> **What you have to do**
In the data below, retype exactly the line that contains "Where should I click to: Like" and every line after it, through the last.

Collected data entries
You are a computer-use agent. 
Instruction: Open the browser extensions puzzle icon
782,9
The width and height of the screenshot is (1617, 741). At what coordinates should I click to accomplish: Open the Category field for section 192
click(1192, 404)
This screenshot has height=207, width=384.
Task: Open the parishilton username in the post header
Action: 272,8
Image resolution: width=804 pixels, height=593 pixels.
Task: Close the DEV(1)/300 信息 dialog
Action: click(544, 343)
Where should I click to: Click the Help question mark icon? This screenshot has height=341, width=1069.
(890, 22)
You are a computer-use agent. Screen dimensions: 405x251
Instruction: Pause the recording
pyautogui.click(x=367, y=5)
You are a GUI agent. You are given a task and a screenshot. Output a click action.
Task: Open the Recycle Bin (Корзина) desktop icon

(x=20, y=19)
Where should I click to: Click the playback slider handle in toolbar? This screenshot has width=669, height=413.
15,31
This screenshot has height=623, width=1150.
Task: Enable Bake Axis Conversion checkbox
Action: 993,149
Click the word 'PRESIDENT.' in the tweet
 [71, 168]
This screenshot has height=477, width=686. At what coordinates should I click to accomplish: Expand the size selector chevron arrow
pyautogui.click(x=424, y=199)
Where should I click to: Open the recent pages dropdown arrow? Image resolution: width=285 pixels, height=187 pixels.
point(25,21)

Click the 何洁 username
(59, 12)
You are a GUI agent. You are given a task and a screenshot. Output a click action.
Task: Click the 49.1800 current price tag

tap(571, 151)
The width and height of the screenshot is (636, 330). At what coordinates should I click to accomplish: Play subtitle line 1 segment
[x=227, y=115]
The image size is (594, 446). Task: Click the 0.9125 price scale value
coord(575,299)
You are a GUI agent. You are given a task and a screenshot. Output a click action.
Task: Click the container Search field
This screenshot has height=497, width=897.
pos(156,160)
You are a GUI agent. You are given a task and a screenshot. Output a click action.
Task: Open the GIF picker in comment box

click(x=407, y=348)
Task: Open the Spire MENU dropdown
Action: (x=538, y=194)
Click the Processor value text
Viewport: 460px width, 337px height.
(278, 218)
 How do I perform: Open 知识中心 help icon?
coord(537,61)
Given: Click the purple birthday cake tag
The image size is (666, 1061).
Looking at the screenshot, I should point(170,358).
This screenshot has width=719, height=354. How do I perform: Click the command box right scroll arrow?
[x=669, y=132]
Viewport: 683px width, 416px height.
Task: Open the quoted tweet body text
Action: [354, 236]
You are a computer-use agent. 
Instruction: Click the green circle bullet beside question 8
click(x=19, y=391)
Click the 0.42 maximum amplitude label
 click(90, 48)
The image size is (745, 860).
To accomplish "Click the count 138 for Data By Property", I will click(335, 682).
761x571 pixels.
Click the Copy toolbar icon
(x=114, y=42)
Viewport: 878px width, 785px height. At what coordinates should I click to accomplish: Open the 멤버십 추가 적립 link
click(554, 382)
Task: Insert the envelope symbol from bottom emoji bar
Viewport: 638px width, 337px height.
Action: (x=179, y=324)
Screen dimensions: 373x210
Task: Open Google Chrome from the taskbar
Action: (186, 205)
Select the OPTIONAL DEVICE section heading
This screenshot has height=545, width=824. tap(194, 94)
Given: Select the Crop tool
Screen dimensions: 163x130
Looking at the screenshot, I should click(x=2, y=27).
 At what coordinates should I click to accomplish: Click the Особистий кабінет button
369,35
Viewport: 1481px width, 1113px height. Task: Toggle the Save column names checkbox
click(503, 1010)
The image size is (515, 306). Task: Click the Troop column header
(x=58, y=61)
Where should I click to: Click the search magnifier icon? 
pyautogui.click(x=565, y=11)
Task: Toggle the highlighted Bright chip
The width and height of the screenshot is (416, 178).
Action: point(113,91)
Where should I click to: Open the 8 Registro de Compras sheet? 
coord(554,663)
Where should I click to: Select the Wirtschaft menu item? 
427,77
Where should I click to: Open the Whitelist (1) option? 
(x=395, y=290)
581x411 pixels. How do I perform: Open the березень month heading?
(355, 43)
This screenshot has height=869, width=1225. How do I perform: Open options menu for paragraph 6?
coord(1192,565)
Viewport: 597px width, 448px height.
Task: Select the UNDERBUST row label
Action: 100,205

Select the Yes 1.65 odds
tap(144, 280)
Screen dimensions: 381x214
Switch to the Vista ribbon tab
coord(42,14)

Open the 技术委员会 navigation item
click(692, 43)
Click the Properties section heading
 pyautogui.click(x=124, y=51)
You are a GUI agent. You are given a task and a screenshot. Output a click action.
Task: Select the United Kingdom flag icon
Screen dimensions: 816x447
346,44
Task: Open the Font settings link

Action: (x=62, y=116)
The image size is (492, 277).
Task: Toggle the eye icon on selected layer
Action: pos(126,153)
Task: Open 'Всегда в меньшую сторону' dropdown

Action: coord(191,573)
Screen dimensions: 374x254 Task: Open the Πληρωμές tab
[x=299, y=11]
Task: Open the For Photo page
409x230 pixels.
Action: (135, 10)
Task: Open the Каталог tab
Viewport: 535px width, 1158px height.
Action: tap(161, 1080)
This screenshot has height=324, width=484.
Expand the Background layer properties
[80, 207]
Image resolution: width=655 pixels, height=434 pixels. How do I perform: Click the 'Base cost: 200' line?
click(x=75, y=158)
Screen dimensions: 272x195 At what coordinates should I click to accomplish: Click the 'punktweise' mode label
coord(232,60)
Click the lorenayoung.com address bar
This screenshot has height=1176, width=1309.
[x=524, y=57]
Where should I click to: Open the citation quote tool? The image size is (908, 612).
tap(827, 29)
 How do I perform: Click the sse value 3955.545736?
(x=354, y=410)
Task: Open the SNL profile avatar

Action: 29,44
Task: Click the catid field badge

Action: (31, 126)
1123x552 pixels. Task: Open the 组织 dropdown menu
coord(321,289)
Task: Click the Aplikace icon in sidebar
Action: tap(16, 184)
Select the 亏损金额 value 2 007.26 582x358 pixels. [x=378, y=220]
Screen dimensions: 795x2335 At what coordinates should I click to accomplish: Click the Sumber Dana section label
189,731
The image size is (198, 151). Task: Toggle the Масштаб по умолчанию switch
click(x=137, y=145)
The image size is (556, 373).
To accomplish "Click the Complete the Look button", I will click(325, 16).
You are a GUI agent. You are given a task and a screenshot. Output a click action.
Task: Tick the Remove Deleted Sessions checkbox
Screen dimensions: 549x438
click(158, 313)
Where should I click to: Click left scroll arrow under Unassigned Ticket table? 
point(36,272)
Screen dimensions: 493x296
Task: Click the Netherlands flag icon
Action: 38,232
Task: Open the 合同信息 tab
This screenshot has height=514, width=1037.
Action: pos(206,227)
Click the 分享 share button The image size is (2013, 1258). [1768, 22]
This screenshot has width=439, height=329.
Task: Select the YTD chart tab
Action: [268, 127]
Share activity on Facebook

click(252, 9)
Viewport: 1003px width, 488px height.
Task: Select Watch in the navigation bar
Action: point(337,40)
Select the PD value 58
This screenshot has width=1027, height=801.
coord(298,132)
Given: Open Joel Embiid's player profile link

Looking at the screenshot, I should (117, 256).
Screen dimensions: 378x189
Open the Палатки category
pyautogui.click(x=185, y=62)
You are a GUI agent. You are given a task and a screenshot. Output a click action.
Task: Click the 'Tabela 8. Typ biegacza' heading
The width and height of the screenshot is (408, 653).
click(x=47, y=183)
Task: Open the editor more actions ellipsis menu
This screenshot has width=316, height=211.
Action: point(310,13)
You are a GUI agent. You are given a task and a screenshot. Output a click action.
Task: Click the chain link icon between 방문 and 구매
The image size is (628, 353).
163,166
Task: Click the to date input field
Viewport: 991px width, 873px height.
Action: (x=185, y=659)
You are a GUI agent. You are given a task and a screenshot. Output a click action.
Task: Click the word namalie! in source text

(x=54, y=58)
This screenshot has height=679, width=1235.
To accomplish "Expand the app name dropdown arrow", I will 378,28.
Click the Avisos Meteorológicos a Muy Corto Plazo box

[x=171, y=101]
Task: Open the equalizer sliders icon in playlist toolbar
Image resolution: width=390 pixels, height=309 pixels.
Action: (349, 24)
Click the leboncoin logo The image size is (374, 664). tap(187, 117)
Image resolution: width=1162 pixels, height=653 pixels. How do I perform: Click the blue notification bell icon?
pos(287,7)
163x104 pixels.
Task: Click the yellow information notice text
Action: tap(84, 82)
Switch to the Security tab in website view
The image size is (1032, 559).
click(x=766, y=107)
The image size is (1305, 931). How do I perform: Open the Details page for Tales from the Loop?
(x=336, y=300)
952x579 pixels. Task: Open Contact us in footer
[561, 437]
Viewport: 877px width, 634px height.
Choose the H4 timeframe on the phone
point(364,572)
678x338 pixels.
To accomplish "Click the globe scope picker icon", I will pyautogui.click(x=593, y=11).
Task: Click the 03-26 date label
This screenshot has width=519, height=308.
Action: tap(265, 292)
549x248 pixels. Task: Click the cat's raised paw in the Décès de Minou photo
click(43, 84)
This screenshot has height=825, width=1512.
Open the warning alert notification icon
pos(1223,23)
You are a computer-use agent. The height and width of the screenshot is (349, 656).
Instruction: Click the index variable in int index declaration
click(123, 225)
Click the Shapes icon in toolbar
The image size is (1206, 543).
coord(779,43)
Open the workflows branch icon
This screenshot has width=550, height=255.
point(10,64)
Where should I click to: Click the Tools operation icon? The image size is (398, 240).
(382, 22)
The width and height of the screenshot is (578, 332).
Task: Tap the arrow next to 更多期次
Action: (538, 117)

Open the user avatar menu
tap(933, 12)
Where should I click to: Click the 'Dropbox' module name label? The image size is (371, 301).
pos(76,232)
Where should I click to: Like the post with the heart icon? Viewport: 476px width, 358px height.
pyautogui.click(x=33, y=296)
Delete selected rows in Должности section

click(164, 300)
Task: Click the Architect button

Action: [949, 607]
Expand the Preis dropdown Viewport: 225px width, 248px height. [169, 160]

> **Reply to the task**
Where should I click to: Like the post with the heart icon? Viewport: 476px width, 358px height.
pyautogui.click(x=33, y=296)
Delete selected rows in Должности section

click(164, 300)
Task: Click the Architect button

Action: [949, 607]
Expand the Preis dropdown Viewport: 225px width, 248px height. [169, 160]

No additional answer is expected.